American Robins are a common sight on lawns eating earthworms. They have black heads and backs with red or orange breasts. They tend to roost in trees in winter, so you are more likely to see them in your backyard in spring.
- Turdus migratorius
- Length: 7.9 – 11.0 in (20 – 28 cm)
- Weight: 2.7 – 3.0 oz (77 – 85 g)
- Wingspan: 12.2 – 15.8 in (31 – 40 cm)
American Robins are residents in the lower 48 and the coast of Western Canada and Alaska. Those that breed in Canada and inland Alaska move south for the winter.
Habitat And Diet
American Robins can be found in many habitats, from woodlands, forests, and mountains to fields, parks, and lawns. They eat earthworms, insects, snails, and fruit.
American Robin Song:
American Robin Call:
Nests of American Robins are chosen by the female and she may build them on branches of trees, hidden by a thick layer of leaves. American Robins may also build their nests in man-made locations like gutters, eaves, buildings, and even on outdoor light fixtures.
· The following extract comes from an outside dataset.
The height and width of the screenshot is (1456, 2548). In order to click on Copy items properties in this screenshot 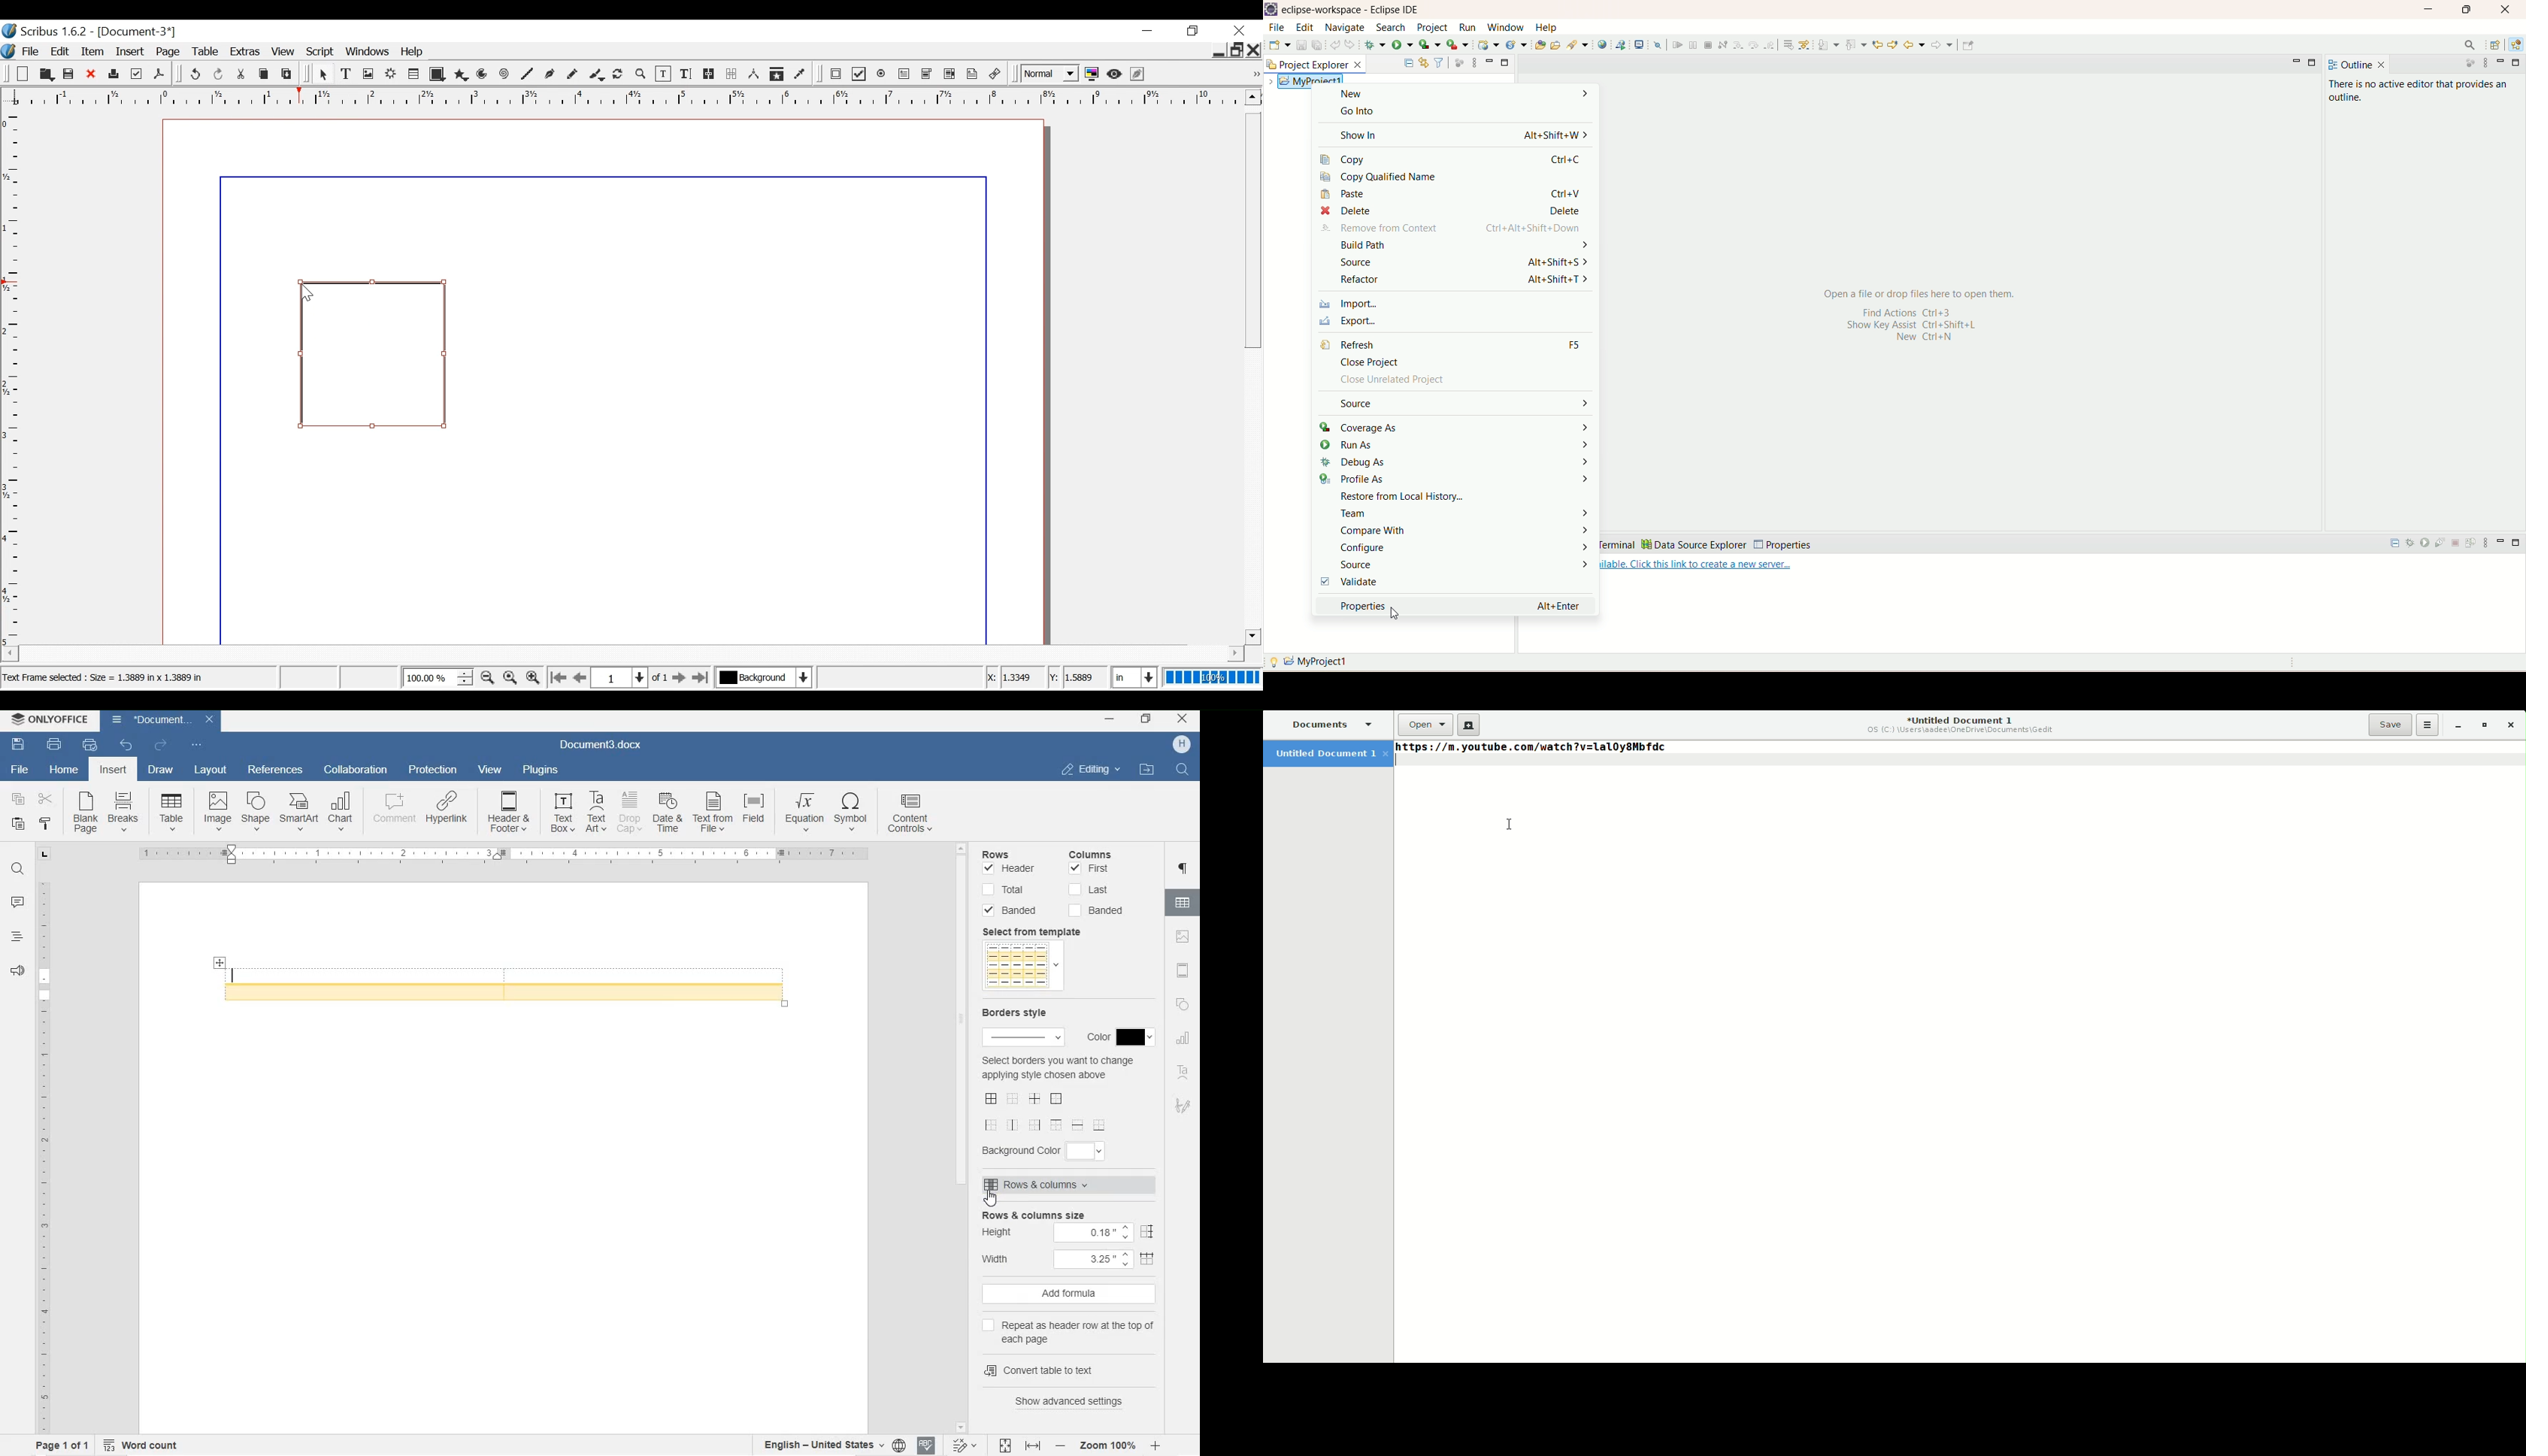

The female builds the nest from the inside out. She will use dead grass and twigs to form the cup and may add paper, moss, feathers, and rootlets depending on which material is available. She will line the insides with fine dry grass to make it soft.
After, she will lay three to five eggs which she will incubate for twelve to fourteen days.
Attract American Robins
Attract them to your backyard with sunflower seeds, suet and peanut hearts, fruit, and mealworms. Platform feeders are best or food scattered on the ground. Also, try planting some native plants that produce berries, such as juniper, sumac, hawthorn, and dogwood.
American Robins feast on fruit during the winter. When they eat honeysuckle berries, they sometimes become intoxicated.